There are usually several types of delegates at MUN conferences — I’m not making this up just to generalize a couple people I’ve met along the way. Ask anyone who’s travelled to multiple conferences; you can usually tell delegates apart from one another by the end of the first committee session. You have your power delegate (the one that’s writing all the directives and networking the room), you have your frustratingly ideal delegate (the one that’s not necessarily wrong, but just too difficult to work with sometimes) and of course, you have the no-show delegate (the one kid that never shows up and everyone is secretly jealous of right before lunch). Somewhere in between, you have everyone else, trying to win an award, yes, but also trying to learn a couple things from everyone around them in the process.
Ian did not fit into a single one of these “types.” This isn’t to say that everyone fits into a type of delegate, but there was something about Ian that set him apart. He had elements of each delegate type, but he also had a sense of humor and willingness to deal with even the most difficult people in the most laid back way so he could have the best time possible. It was Ian’s first time in D.C., and he was here to experience things apart from the competitive nature of a model UN conference.
So how did travelling with Ian in a car for six hours, grabbing dinner with him between hours of committee, and hearing what he had to say about each session translate over to my Model UN lesson of the semester?
Well, as luck would have it, the conference we attended this past weekend lacked a Friday night social event, leaving us with the responsibility of coming up with plans for the night that would please everyone after a long day of sitting in committee. What we decided on was a night out visiting alums in D.C. and then a 3 a.m. walk from the Washington Monument to the Lincoln Memorial. Was this the most responsible idea? Probably not. Did we regret the next morning when we had to wake up for our morning committee session? Indeed. Would I go back and change the plans I made for that night? Absolutely not.

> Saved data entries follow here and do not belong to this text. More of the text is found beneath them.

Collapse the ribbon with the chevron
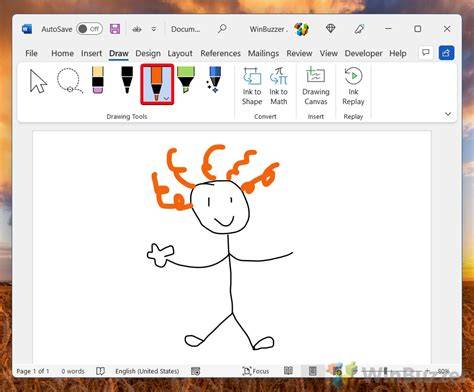Image resolution: width=474 pixels, height=392 pixels. [448, 114]
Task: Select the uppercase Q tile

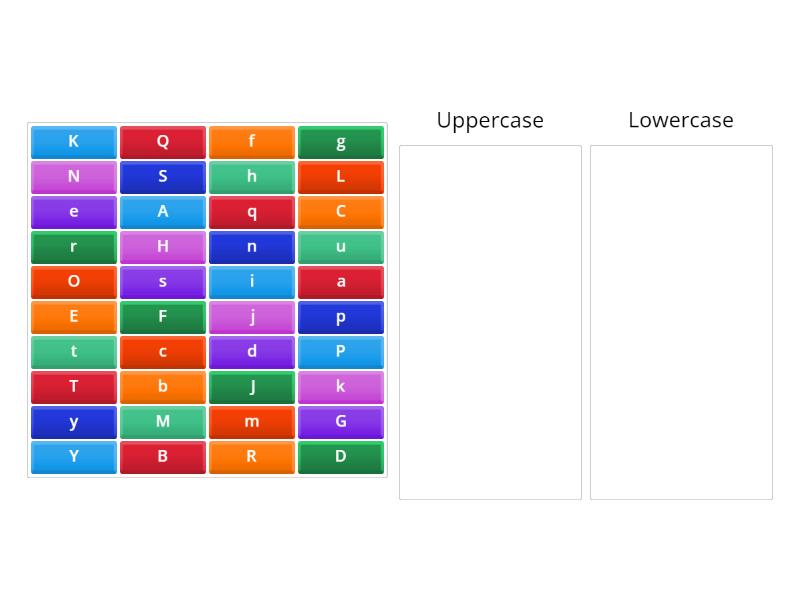Action: click(162, 142)
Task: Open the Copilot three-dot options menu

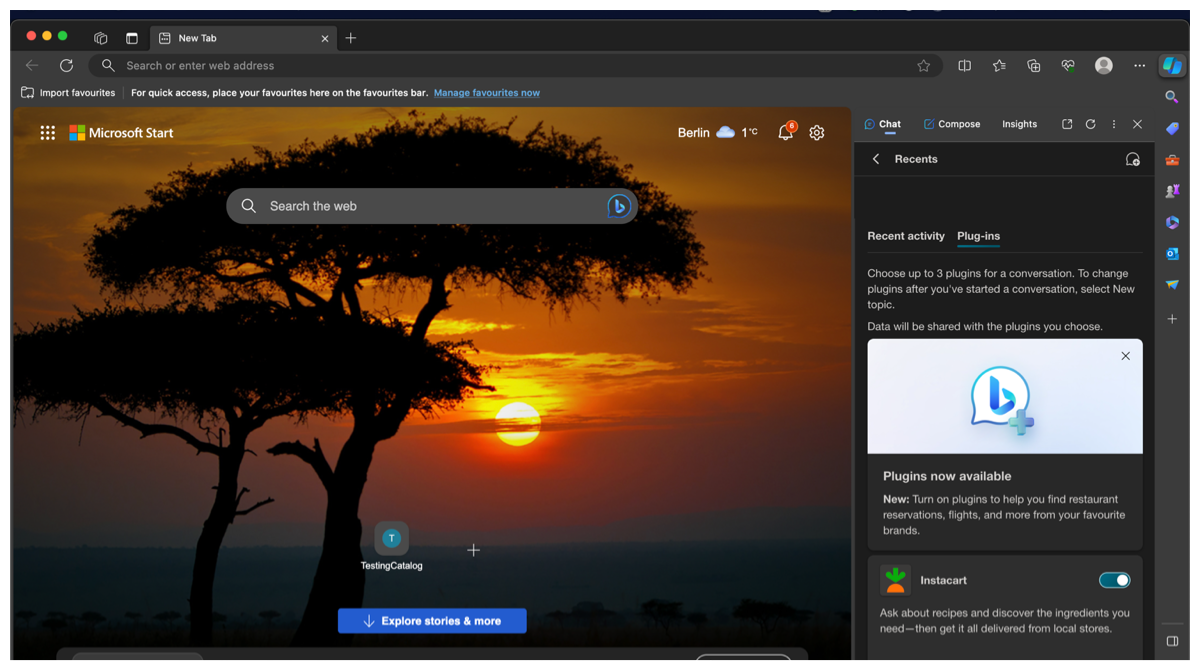Action: coord(1113,124)
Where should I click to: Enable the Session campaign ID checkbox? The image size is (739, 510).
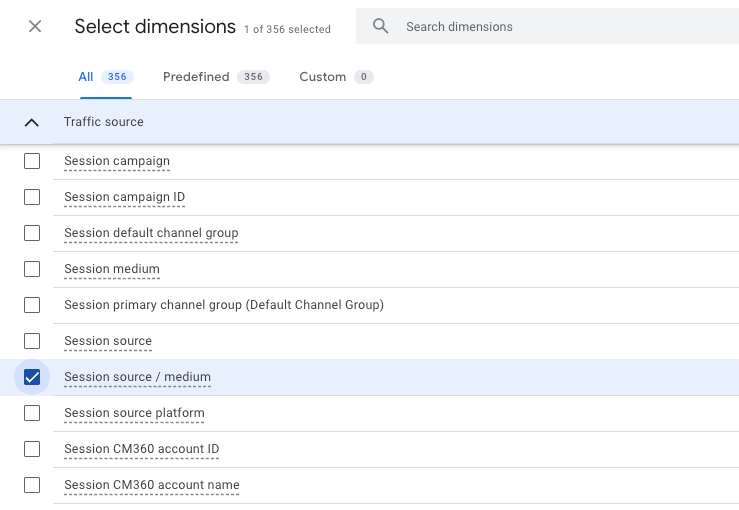pos(32,197)
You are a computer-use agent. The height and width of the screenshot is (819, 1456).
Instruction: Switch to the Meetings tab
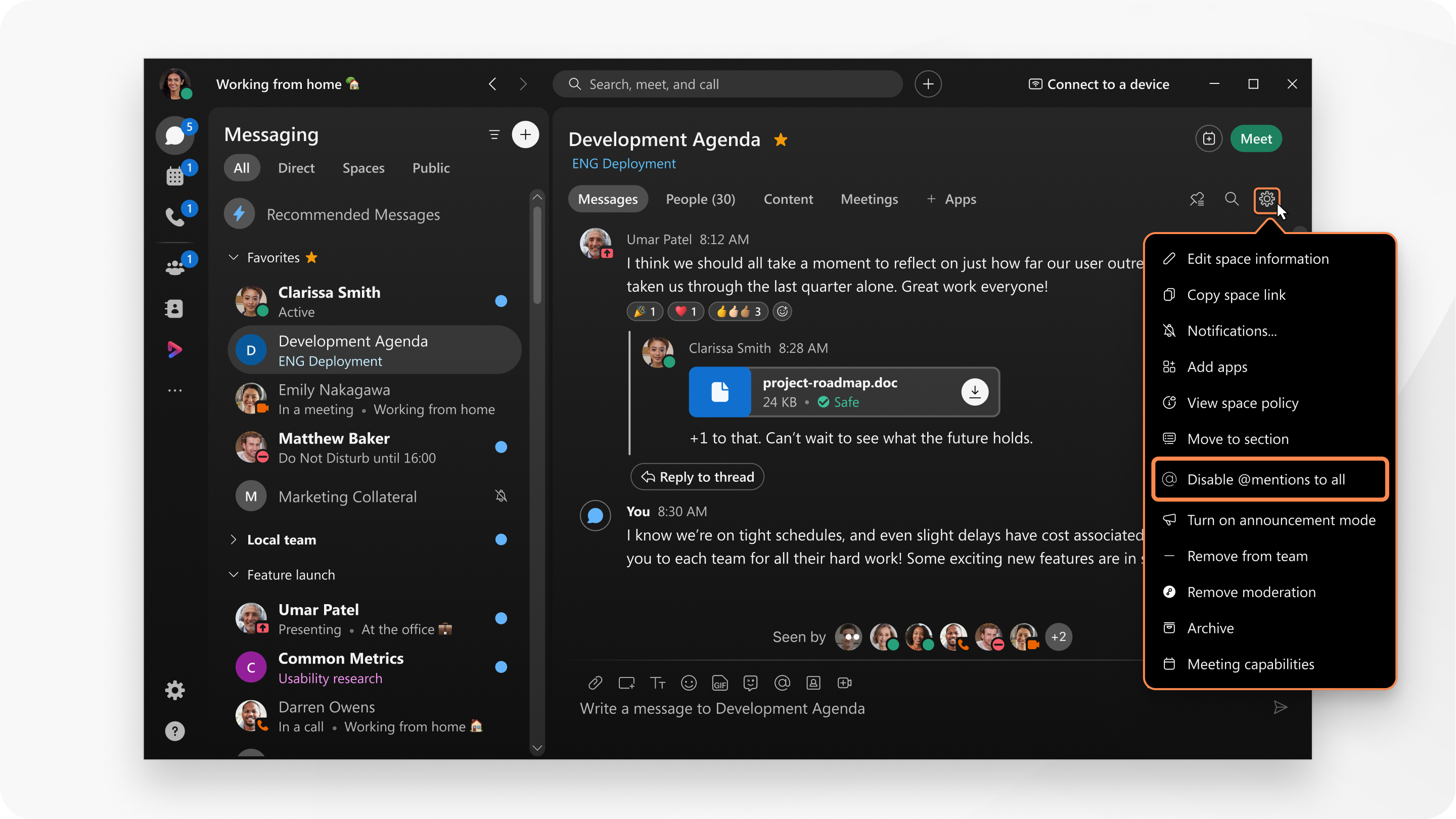pos(868,198)
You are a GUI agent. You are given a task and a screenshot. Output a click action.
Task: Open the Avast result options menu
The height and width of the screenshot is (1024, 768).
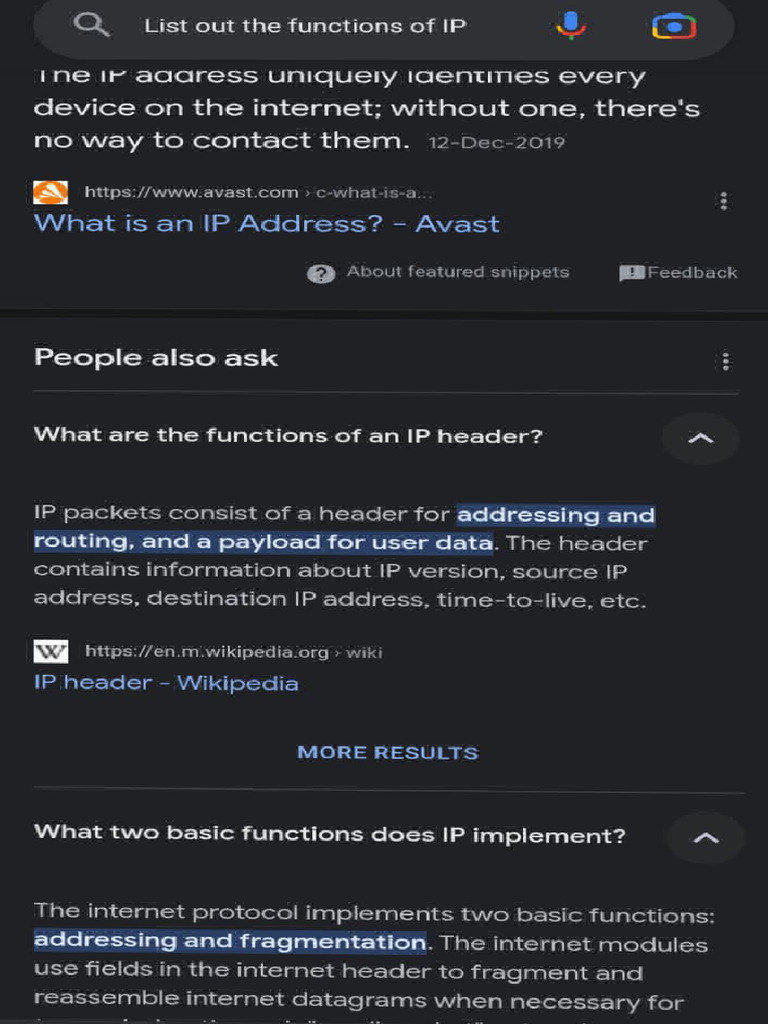(x=724, y=201)

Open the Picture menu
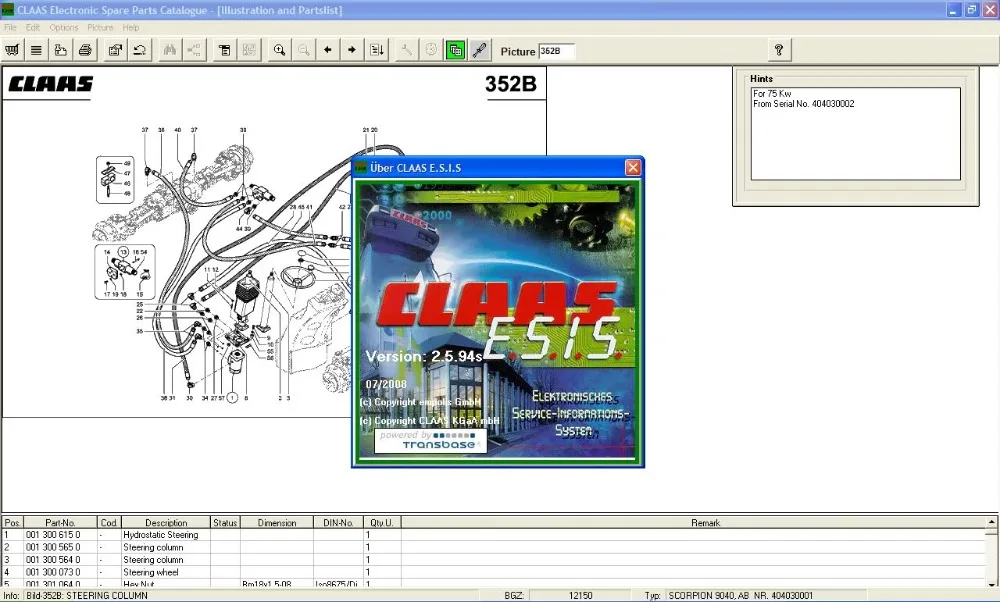100,27
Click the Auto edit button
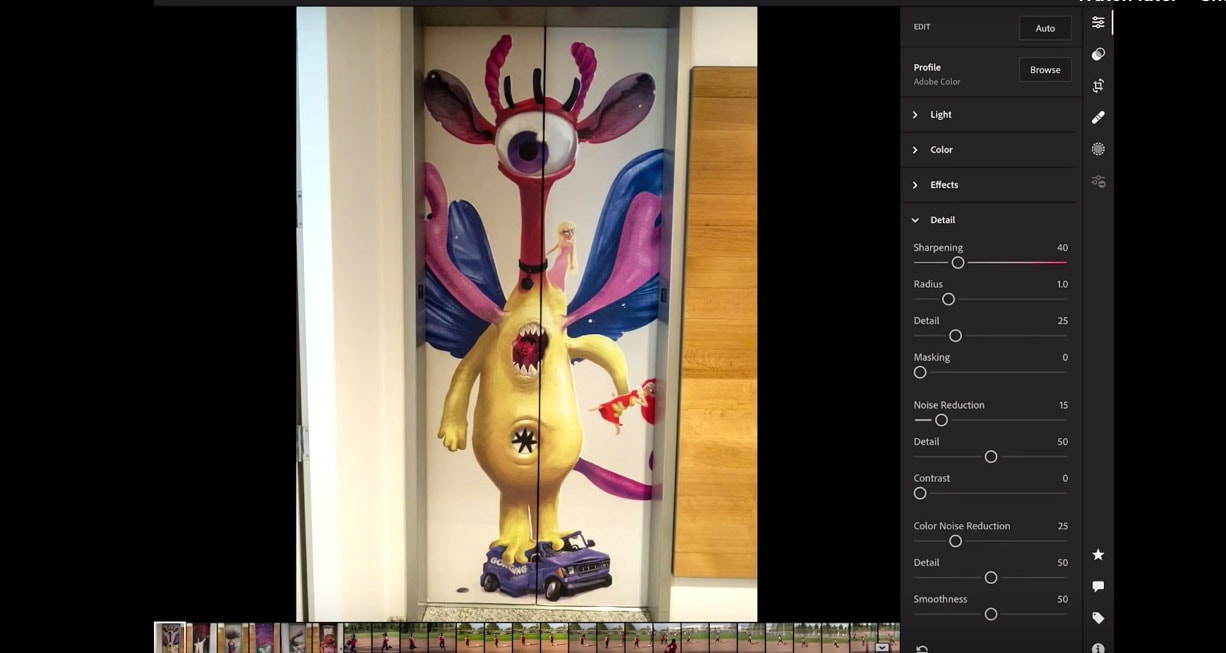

There are several delegates who would. And I’m sure those delegates will do well in the conventional sense — they’ll receive awards, rankings and all that jazz that looks fabulous on a resume. And I’m happy for them, I really am, because if you do Model UN for the awards, then hats off to you; you’ve got the patience of someone waiting in line for Mongo at RPCC and the diplomacy of my dad at dinner with his mom and my mom. This trip confirmed for me why I do Model UN — it’s not for the grueling committee sessions, though don’t get me wrong, I’ve learned most, if not all of my soft skills through MUN’ing every year. Instead, it’s for the people — the ones I meet in committee, the ones I spend hours driving to conferences with, the ones I drag to the Lincoln Memorial with me at 3 a.m. and drive back at 4 a.m. and the ones I stumble to committee with in the morning. I learn things I would never have learned elsewhere, in any other way, from anyone else, and I wouldn’t trade that in anytime soon.